• _Records supplied_
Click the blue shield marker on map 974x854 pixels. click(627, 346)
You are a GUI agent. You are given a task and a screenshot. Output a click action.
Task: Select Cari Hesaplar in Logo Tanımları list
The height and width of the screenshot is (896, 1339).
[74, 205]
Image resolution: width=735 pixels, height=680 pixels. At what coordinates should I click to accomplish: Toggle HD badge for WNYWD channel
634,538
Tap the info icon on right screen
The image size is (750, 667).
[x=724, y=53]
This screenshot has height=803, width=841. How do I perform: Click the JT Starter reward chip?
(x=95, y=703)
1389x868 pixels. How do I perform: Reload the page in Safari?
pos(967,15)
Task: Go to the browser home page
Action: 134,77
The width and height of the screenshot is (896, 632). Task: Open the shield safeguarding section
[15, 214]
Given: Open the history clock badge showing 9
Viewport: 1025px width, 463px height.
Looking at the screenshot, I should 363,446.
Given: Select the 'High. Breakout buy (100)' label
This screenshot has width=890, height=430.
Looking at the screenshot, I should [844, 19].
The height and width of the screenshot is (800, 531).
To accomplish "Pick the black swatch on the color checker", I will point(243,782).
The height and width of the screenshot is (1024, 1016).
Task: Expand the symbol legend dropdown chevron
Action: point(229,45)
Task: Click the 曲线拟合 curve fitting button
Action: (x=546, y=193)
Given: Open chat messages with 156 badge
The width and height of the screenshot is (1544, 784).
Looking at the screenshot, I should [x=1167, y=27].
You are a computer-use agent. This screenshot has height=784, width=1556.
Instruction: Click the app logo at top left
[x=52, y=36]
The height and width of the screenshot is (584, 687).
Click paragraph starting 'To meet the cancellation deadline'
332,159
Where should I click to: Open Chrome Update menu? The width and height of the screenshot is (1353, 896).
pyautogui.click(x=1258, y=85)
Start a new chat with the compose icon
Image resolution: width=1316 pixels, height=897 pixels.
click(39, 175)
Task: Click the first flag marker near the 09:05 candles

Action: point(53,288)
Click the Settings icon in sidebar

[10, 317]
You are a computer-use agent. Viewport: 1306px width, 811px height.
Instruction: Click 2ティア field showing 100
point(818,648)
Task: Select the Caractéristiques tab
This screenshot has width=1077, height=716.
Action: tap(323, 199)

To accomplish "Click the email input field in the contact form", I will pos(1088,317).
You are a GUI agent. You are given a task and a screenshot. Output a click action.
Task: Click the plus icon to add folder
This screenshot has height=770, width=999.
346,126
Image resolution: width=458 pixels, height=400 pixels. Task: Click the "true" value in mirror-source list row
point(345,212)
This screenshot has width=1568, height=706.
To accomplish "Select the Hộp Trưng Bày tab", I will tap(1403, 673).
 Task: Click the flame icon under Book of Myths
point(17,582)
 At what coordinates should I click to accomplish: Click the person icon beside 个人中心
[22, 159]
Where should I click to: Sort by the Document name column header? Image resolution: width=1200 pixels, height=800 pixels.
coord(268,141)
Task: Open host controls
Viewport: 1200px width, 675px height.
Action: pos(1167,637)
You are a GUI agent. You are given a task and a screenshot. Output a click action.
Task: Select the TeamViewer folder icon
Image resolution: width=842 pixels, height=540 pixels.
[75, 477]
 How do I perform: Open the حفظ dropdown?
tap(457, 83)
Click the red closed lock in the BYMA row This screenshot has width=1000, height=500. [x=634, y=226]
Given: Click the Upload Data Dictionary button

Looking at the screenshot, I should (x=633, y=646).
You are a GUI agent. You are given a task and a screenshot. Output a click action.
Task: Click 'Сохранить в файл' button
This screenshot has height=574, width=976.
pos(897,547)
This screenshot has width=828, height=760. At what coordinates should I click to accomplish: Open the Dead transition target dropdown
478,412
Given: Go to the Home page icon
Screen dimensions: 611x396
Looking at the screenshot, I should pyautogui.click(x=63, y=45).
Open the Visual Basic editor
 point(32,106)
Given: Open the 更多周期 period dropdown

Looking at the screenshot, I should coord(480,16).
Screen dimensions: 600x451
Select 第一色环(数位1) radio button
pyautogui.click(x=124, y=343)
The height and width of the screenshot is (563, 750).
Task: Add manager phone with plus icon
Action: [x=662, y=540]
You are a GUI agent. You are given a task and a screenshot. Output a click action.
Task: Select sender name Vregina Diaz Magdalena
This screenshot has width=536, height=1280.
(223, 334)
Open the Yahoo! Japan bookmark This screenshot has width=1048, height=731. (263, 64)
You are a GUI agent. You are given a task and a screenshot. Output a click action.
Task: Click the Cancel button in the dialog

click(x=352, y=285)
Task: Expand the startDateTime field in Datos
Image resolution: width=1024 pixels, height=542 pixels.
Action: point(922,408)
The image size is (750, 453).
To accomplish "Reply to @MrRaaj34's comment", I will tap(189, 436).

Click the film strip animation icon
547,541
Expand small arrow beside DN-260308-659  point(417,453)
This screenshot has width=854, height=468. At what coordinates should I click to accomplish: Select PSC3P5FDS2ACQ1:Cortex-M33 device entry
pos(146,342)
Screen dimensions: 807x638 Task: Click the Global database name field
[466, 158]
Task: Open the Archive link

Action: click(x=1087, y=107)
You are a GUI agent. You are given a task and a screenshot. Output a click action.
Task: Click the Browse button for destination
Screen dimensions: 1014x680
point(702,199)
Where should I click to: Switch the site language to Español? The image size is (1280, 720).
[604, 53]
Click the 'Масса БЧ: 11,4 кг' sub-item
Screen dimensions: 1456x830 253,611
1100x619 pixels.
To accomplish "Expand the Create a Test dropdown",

• _What is needed_
Rewrite all of these lines, changing "Where should I click to" to "Where do I click to" wherever it occurs and keeping everything else the same.

• _Final result_
Click the blue shield marker on map 974x854 pixels. click(627, 346)
You are a GUI agent. You are given a task and a screenshot. Output a click action.
Task: Select Cari Hesaplar in Logo Tanımları list
The height and width of the screenshot is (896, 1339).
[74, 205]
Image resolution: width=735 pixels, height=680 pixels. At what coordinates should I click to accomplish: Toggle HD badge for WNYWD channel
634,538
Tap the info icon on right screen
The image size is (750, 667).
[x=724, y=53]
This screenshot has height=803, width=841. How do I perform: Click the JT Starter reward chip?
(x=95, y=703)
1389x868 pixels. How do I perform: Reload the page in Safari?
pos(967,15)
Task: Go to the browser home page
Action: 134,77
The width and height of the screenshot is (896, 632). Task: Open the shield safeguarding section
[15, 214]
Given: Open the history clock badge showing 9
Viewport: 1025px width, 463px height.
Looking at the screenshot, I should 363,446.
Given: Select the 'High. Breakout buy (100)' label
This screenshot has width=890, height=430.
Looking at the screenshot, I should [844, 19].
The height and width of the screenshot is (800, 531).
To accomplish "Pick the black swatch on the color checker", I will point(243,782).
The height and width of the screenshot is (1024, 1016).
Task: Expand the symbol legend dropdown chevron
Action: point(229,45)
Task: Click the 曲线拟合 curve fitting button
Action: (x=546, y=193)
Given: Open chat messages with 156 badge
The width and height of the screenshot is (1544, 784).
Looking at the screenshot, I should [x=1167, y=27].
You are a computer-use agent. This screenshot has height=784, width=1556.
Instruction: Click the app logo at top left
[x=52, y=36]
The height and width of the screenshot is (584, 687).
Click paragraph starting 'To meet the cancellation deadline'
332,159
Where do I click to: Open Chrome Update menu? The width and height of the screenshot is (1353, 896).
pyautogui.click(x=1258, y=85)
Start a new chat with the compose icon
Image resolution: width=1316 pixels, height=897 pixels.
click(39, 175)
Task: Click the first flag marker near the 09:05 candles

Action: point(53,288)
Click the Settings icon in sidebar

[10, 317]
You are a computer-use agent. Viewport: 1306px width, 811px height.
Instruction: Click 2ティア field showing 100
point(818,648)
Task: Select the Caractéristiques tab
This screenshot has width=1077, height=716.
Action: tap(323, 199)

To accomplish "Click the email input field in the contact form", I will pos(1088,317).
You are a GUI agent. You are given a task and a screenshot. Output a click action.
Task: Click the plus icon to add folder
This screenshot has height=770, width=999.
346,126
Image resolution: width=458 pixels, height=400 pixels. Task: Click the "true" value in mirror-source list row
point(345,212)
This screenshot has width=1568, height=706.
To accomplish "Select the Hộp Trưng Bày tab", I will tap(1403, 673).
 Task: Click the flame icon under Book of Myths
point(17,582)
 At what coordinates should I click to accomplish: Click the person icon beside 个人中心
[22, 159]
Where do I click to: Sort by the Document name column header? Image resolution: width=1200 pixels, height=800 pixels.
coord(268,141)
Task: Open host controls
Viewport: 1200px width, 675px height.
Action: pos(1167,637)
You are a GUI agent. You are given a task and a screenshot. Output a click action.
Task: Select the TeamViewer folder icon
Image resolution: width=842 pixels, height=540 pixels.
[75, 477]
 How do I perform: Open the حفظ dropdown?
tap(457, 83)
Click the red closed lock in the BYMA row This screenshot has width=1000, height=500. [x=634, y=226]
Given: Click the Upload Data Dictionary button

Looking at the screenshot, I should (x=633, y=646).
You are a GUI agent. You are given a task and a screenshot. Output a click action.
Task: Click 'Сохранить в файл' button
This screenshot has height=574, width=976.
pos(897,547)
This screenshot has width=828, height=760. At what coordinates should I click to accomplish: Open the Dead transition target dropdown
478,412
Given: Go to the Home page icon
Screen dimensions: 611x396
Looking at the screenshot, I should pyautogui.click(x=63, y=45).
Open the Visual Basic editor
 point(32,106)
Given: Open the 更多周期 period dropdown

Looking at the screenshot, I should coord(480,16).
Screen dimensions: 600x451
Select 第一色环(数位1) radio button
pyautogui.click(x=124, y=343)
The height and width of the screenshot is (563, 750).
Task: Add manager phone with plus icon
Action: [x=662, y=540]
You are a GUI agent. You are given a task and a screenshot. Output a click action.
Task: Select sender name Vregina Diaz Magdalena
This screenshot has width=536, height=1280.
(223, 334)
Open the Yahoo! Japan bookmark This screenshot has width=1048, height=731. (263, 64)
You are a GUI agent. You are given a task and a screenshot. Output a click action.
Task: Click the Cancel button in the dialog

click(x=352, y=285)
Task: Expand the startDateTime field in Datos
Image resolution: width=1024 pixels, height=542 pixels.
Action: point(922,408)
The image size is (750, 453).
To accomplish "Reply to @MrRaaj34's comment", I will tap(189, 436).

Click the film strip animation icon
547,541
Expand small arrow beside DN-260308-659  point(417,453)
This screenshot has width=854, height=468. At what coordinates should I click to accomplish: Select PSC3P5FDS2ACQ1:Cortex-M33 device entry
pos(146,342)
Screen dimensions: 807x638 Task: Click the Global database name field
[466, 158]
Task: Open the Archive link

Action: click(x=1087, y=107)
You are a GUI agent. You are given a task and a screenshot. Output a click action.
Task: Click the Browse button for destination
Screen dimensions: 1014x680
point(702,199)
Where do I click to: Switch the site language to Español? The image size is (1280, 720).
[604, 53]
Click the 'Масса БЧ: 11,4 кг' sub-item
Screen dimensions: 1456x830 253,611
1100x619 pixels.
To accomplish "Expand the Create a Test dropdown",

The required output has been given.